====== RECORDS TO PROCESS

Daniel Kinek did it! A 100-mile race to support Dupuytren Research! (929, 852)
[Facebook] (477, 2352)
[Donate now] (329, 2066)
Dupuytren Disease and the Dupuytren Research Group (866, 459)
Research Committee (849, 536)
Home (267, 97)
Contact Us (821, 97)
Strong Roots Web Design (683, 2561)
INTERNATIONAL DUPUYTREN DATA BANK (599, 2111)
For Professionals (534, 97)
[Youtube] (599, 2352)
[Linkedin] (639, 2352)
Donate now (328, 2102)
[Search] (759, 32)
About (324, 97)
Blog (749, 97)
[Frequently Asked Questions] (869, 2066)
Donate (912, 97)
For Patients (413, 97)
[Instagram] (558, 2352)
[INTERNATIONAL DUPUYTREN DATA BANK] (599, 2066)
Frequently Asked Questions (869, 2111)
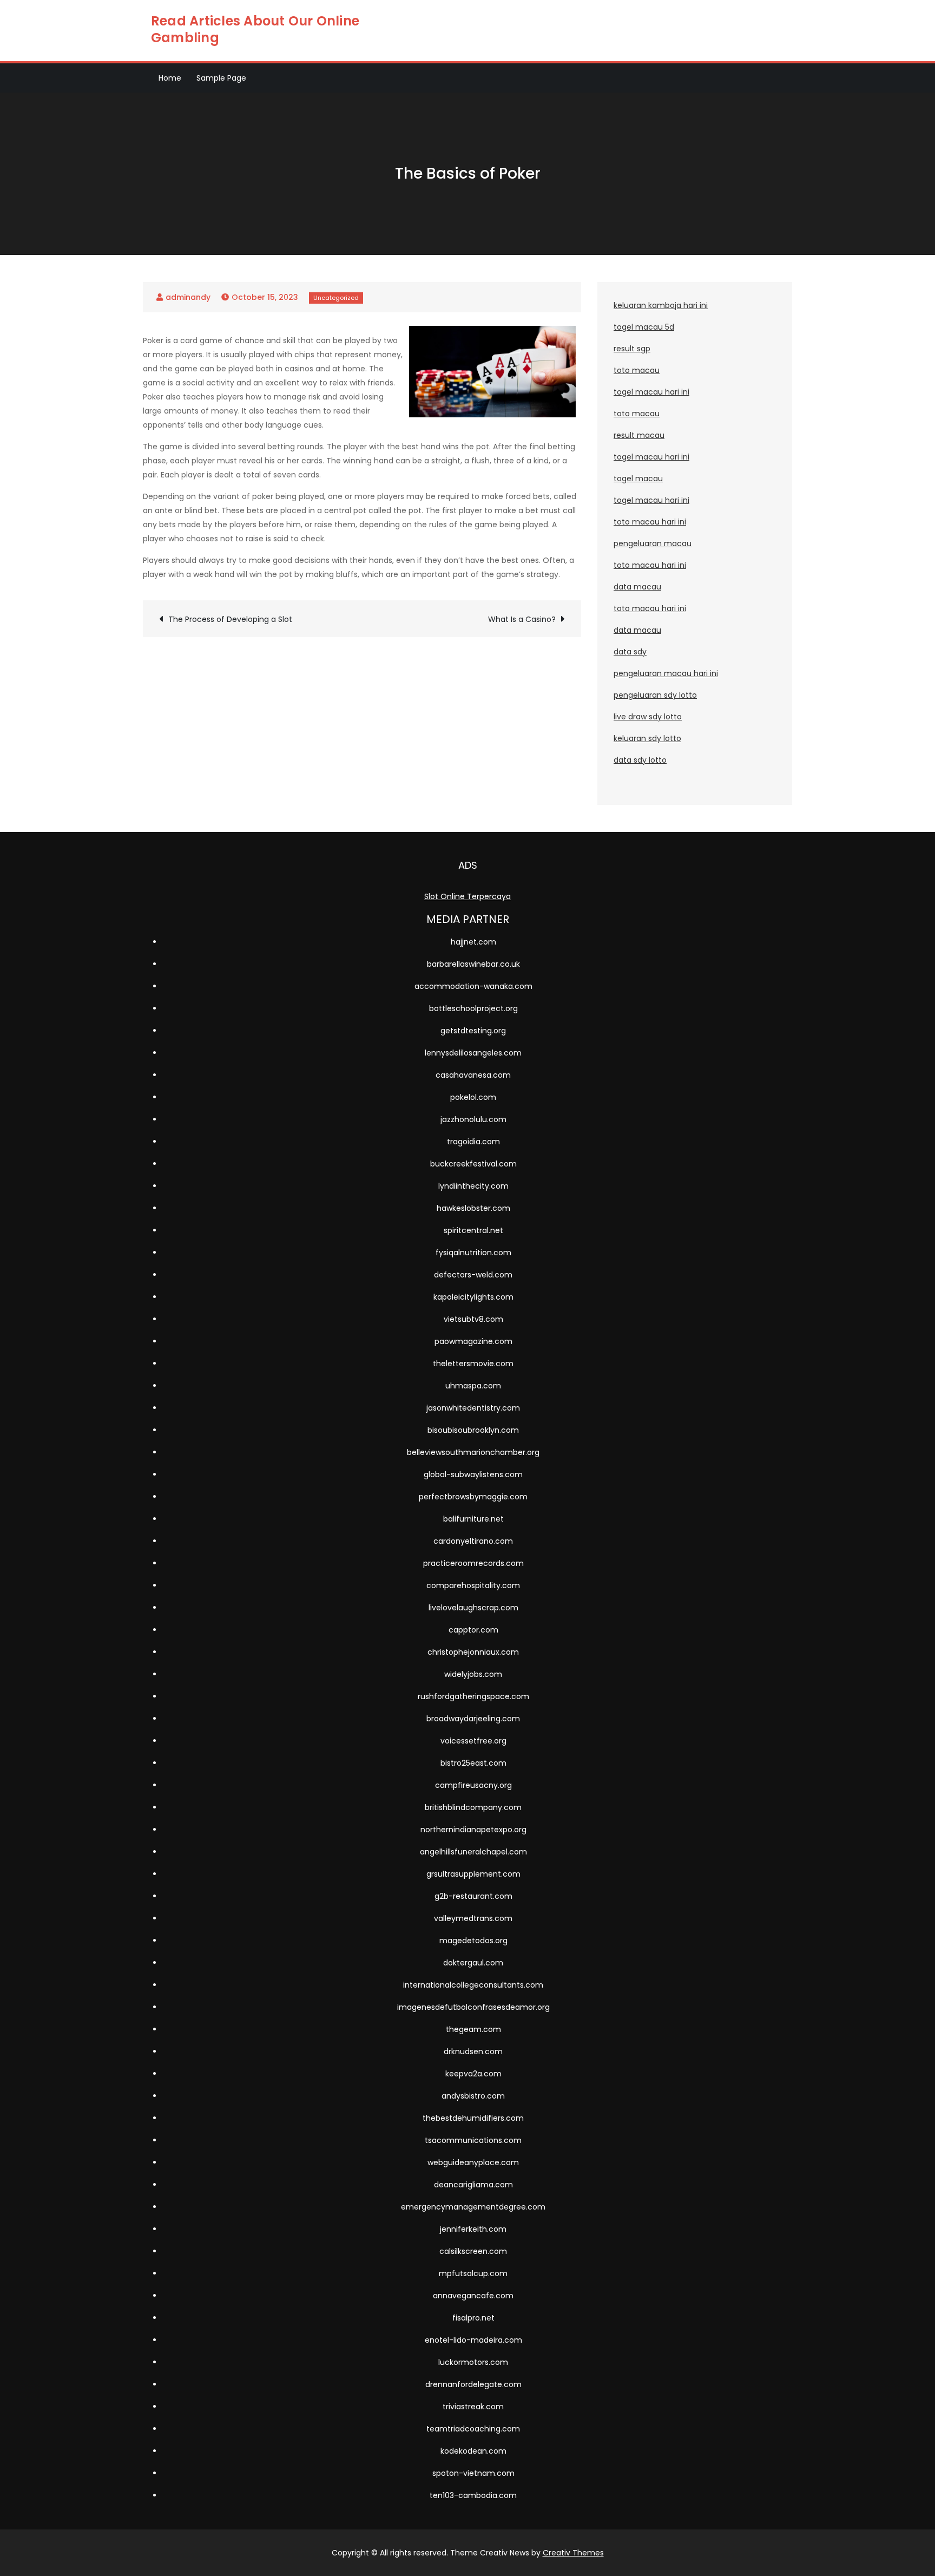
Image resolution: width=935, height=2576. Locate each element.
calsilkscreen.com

============

ASSIGNMENT »
Look above for the line containing "Image resolution: width=935, height=2576."; copy from it through the last line, exactly, and nothing more.

FINISHED TASK »
Image resolution: width=935, height=2576. Locate each element.
calsilkscreen.com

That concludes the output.